La Science des rêves : critique

Audrey Zeppegno | 6 août 2006 - MAJ : 09/03/2021 15:58
Audrey Zeppegno | 6 août 2006 - MAJ : 09/03/2021 15:58

Après le triomphe Eternal Sunshine of the Spotless Mind, Michel Gondry est rentré en France pour La Science des rêves. Pour la première fois scénariste en solo, après deux collaborations avec Charlie Kaufman, il racontait les errances folles et étranges de Gael García Bernal, entouré de Charlotte Gainsbourget Alain Chabat.

 

Qui connaît les clips de Gondry (soit les trois quarts de la planète hertzienne) sait combien son imaginaire est moins dépendant que gémellaire des scénarios tarabiscotés de Charlie Kaufman.

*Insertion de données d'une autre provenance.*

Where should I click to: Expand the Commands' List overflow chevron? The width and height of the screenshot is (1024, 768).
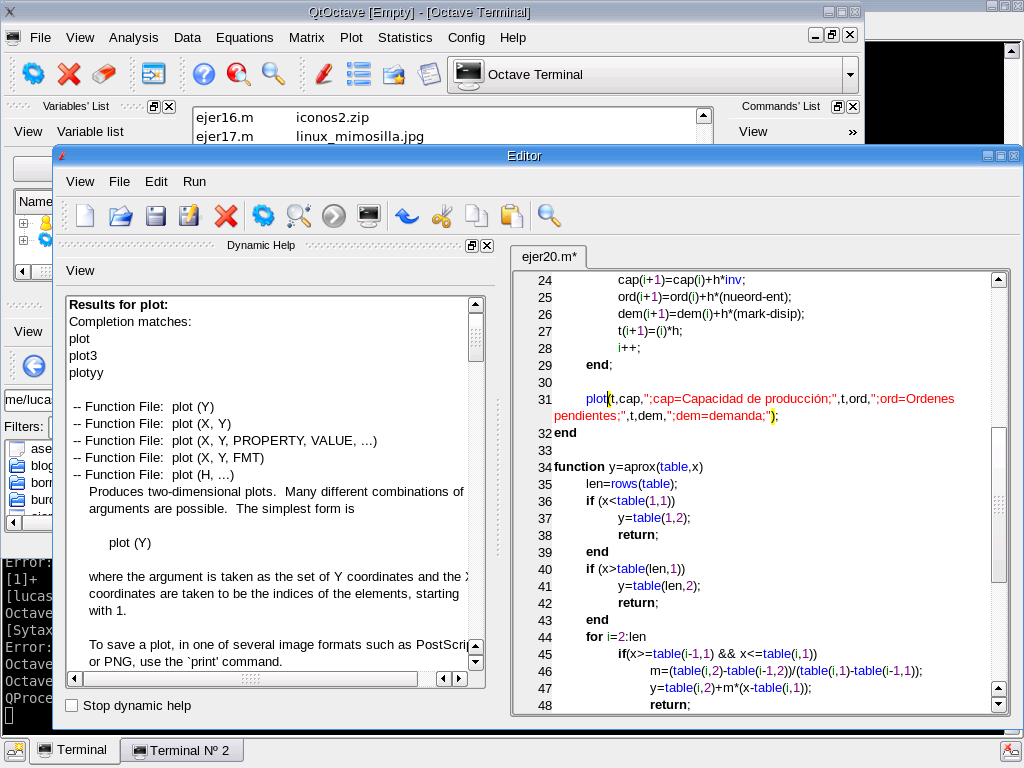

Combiner la bricolo mania du frenchy aux tricotages narratifs de son acolyte à la psyché labyrinthique, garantit la fusion de bizarreries bicéphales et l'eternal sunshine d'un spectateur mis en apesanteur. Amputer cet univers d'outre-monde de l'un de ses membres n'est pourtant pas synonyme de plantage monumental. Kaufman s'est déjà trouvé en la personne de Spike Jonze un iconoclaste auxiliaire, capable de le téléporter sans perte ni fracas dans la peau de John Malkovich.

Ne restait plus à Gondry qu'à faire le grand saut, en plongeant en solo dans le bain à remous des salles obscures. L'entreprise, anxiogène par excellence, sonde les encarts de son journal intime pour mieux tourner la page. Les toqués du Versaillais qui se seraient initiés à l'enfance de son art paranormal, en matant The Art and the work of Michel Gondry, verront dans La Science des rêves la transcription hallucinée de ces confessions intimes documentaires. Quant à ceux qui achopperont contre cet ovni, vierges de toutes presciences concernant notre alchimiste, ils vivront un cosmique trip inestimable.

 

Le badinage d'un tandem de farfelus limitrophes sur fond de delirium tremens fantaisiste, Gondry maîtrise. oeuvrer sous l'égide des majors yankees ne l'a jamais empêché de bouder l'écran bleu, en agrémentant ses roucoulades de tours de passe-passe faits maison. S'il passait volontiers pour un rebelle en terrain conquis par l'ère du tout digitalisé, sa rentrée au bercail lui autorise toutes les audaces. Affranchi des addictions et des tabous qui priment chez l'Oncle Sam, notre marabout de la vieille école ressort de son intarissable chapeau, bouts de ficelle, ciel en mousse, moussaillon d'une mer en Spinal Art étale, étalon en cotonnade, « désastrologie » calendaire et autres bolides en carton-pâte. Vous ne captez rien à tout ce barda digne d'une Mary Poppins biberonnée aux Legos ?

 

Rien de moins normal : chez Gondry, les rêves partent à la dérive sans se prêter à aucune interprétation psychosomatique vaseuse. La pathologie chimérique de son alter ego Stéphane (Gael Garcia Bernal), un gadjo en pèlerinage sur les terres maternelles, qui confond la réalité aux trémolos de Morphée, ne lui nuit pas, elle farde d'une poudre de Perlimpinpin les grises mines qui hantent la capitale. De même que les réparties goguenardes d'Alain Chabat distillent un grain de folie rédemptrice dans le caveau qui leur sert de lieu de travail masochiste, ces fugues oniriques lui pulvérisent de profondes goulées d'oxygène au fond du gosier.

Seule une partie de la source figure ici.